The problem is that this trade war escalation is occurring against a backdrop of cracks in the global economy. China's growth has already slowed. Manufacturing surveys around the world have tumbled.
US factory activity in July decelerated to the weakest level in nearly three years. A closely watched gauge of US service sector activity declined on Monday to a level unseen since August 2016.
And global central banks don't have much room to offset economic turmoil. Borrowing costs are already extremely cheap. Lowering them further won't directly offset trade uncertainty.
Europe and Japan's central banks still have negative interest rates. The Federal Reserve has already done a sudden reversal from hawkish to dovish. Last week, the Fed cut interest rates for the first time in nearly 11 years.
"Central banks are running out of bullets," said Kotok.
That's why Morgan Stanley on Monday said it has "high conviction" US stocks will experience a 10% correction before the end of September. The S&P 500 is already about halfway there.
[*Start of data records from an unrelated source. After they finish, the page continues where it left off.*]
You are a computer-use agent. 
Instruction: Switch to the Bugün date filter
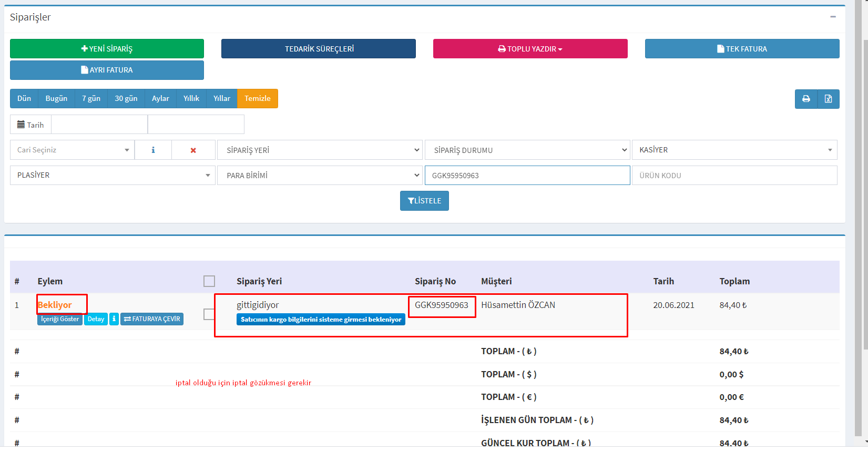pyautogui.click(x=56, y=98)
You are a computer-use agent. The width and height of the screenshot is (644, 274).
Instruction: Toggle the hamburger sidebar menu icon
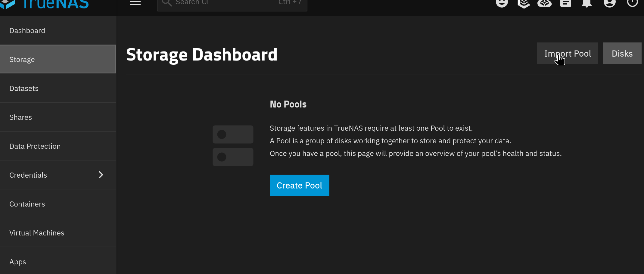135,2

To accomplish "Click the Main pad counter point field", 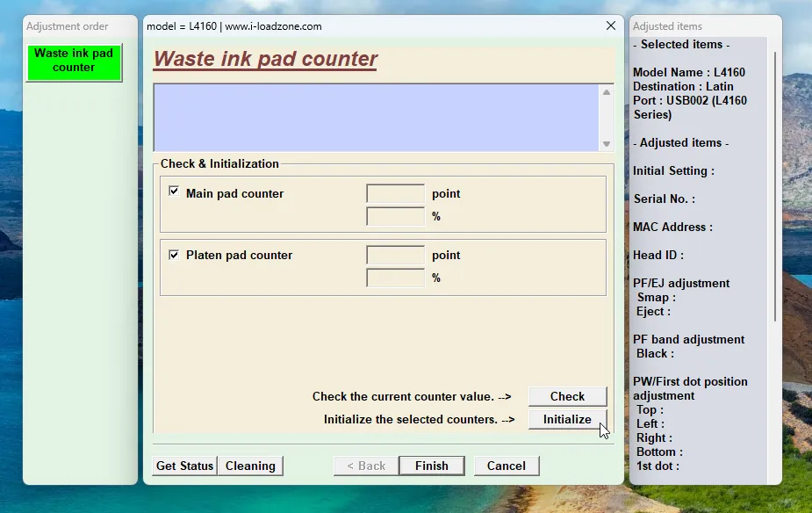I will (395, 193).

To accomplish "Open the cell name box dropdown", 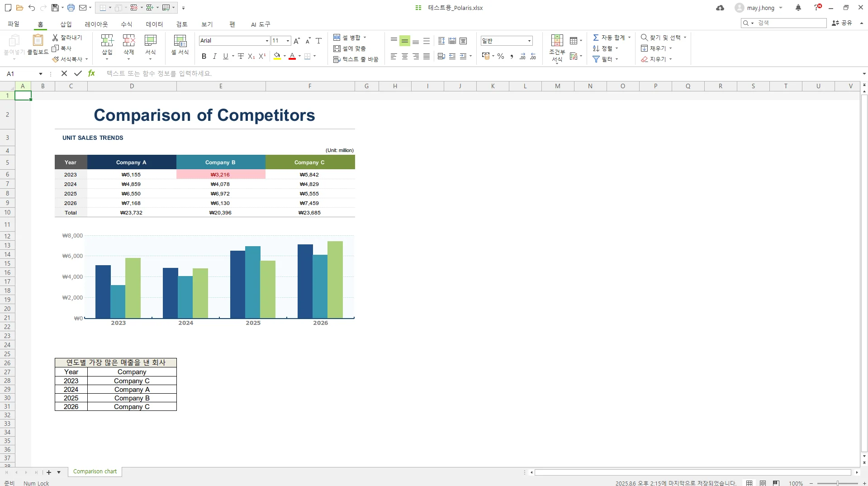I will click(x=41, y=74).
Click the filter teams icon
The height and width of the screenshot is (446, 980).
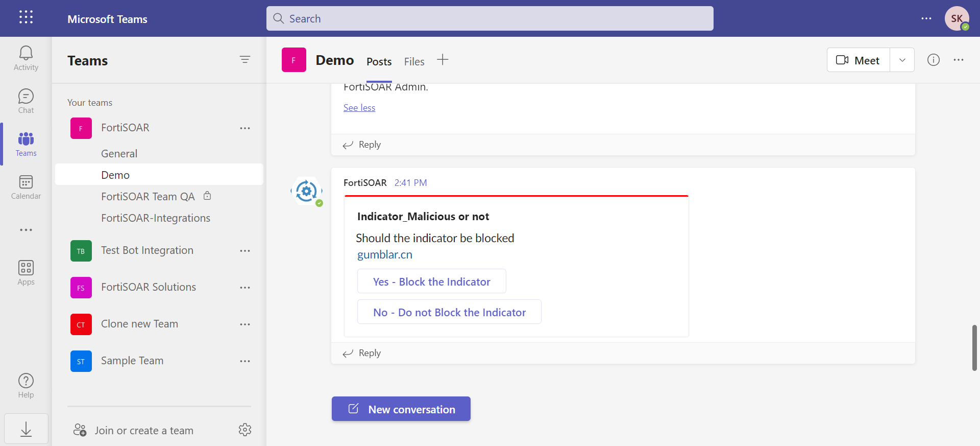[x=245, y=60]
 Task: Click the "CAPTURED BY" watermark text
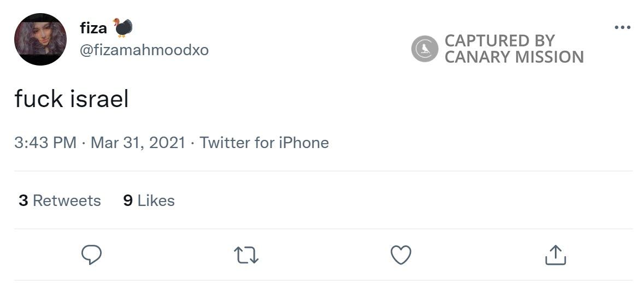499,40
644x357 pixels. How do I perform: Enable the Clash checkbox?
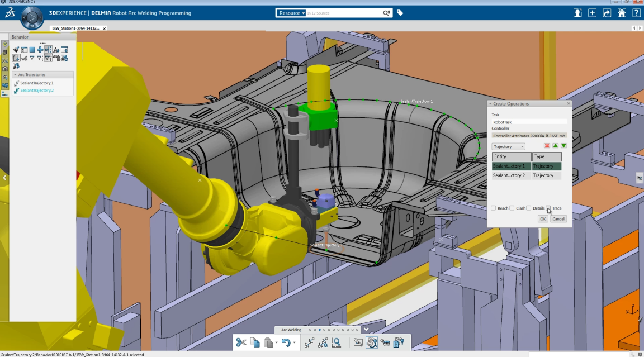pyautogui.click(x=512, y=208)
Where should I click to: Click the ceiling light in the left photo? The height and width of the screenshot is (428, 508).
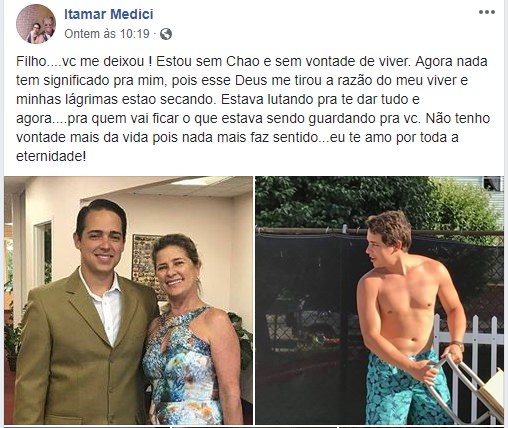click(198, 181)
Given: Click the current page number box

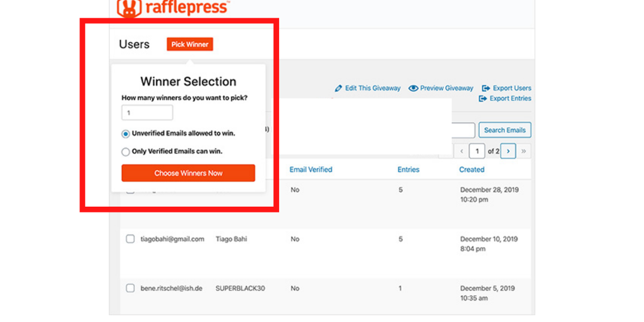Looking at the screenshot, I should tap(477, 151).
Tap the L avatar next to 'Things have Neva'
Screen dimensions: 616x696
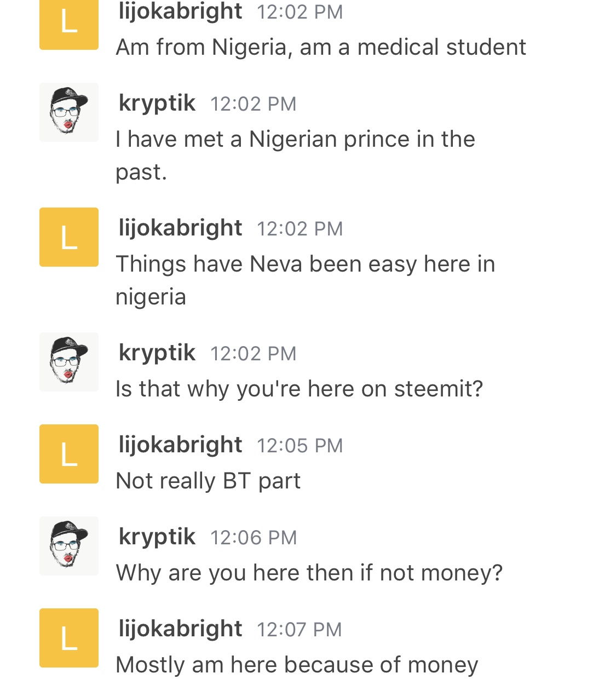pos(69,237)
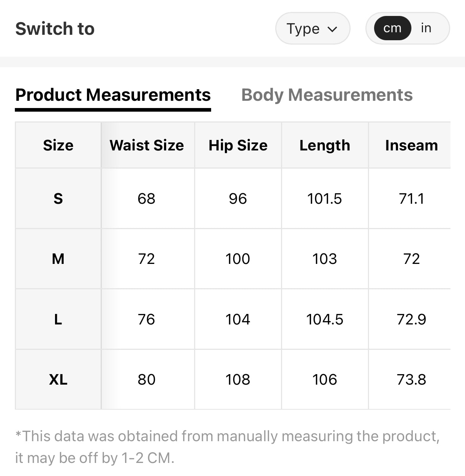Click the Length column header

click(x=325, y=145)
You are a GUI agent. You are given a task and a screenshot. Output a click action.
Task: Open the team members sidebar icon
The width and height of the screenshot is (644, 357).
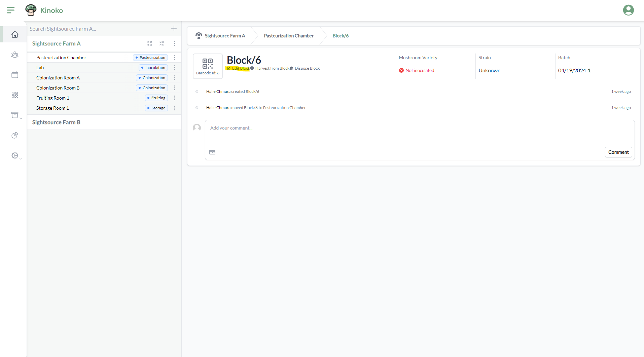point(15,55)
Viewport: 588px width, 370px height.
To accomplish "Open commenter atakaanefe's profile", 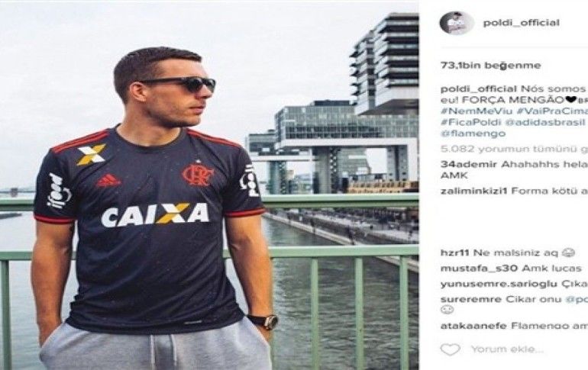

The trade war and Fed developments have opened markets up to a "meaningful downside based on the deteriorating fundamentals that can no longer be ignored," Michael Wilson, Morgan Stanley's chief US equity strategist, wrote in a note to clients.
Of course, the market pain could force Washington and Beijing to reverse course.
But Hirson suggested China and the United States remain stuck in an escalatory feedback loop.
"The more Trump increases pressure on China," he said, "the more difficult it becomes for the leadership there to back down because that makes it look like they are negotiating at gunpoint."
In other words, the trade war looks likely to get worse before it gets better.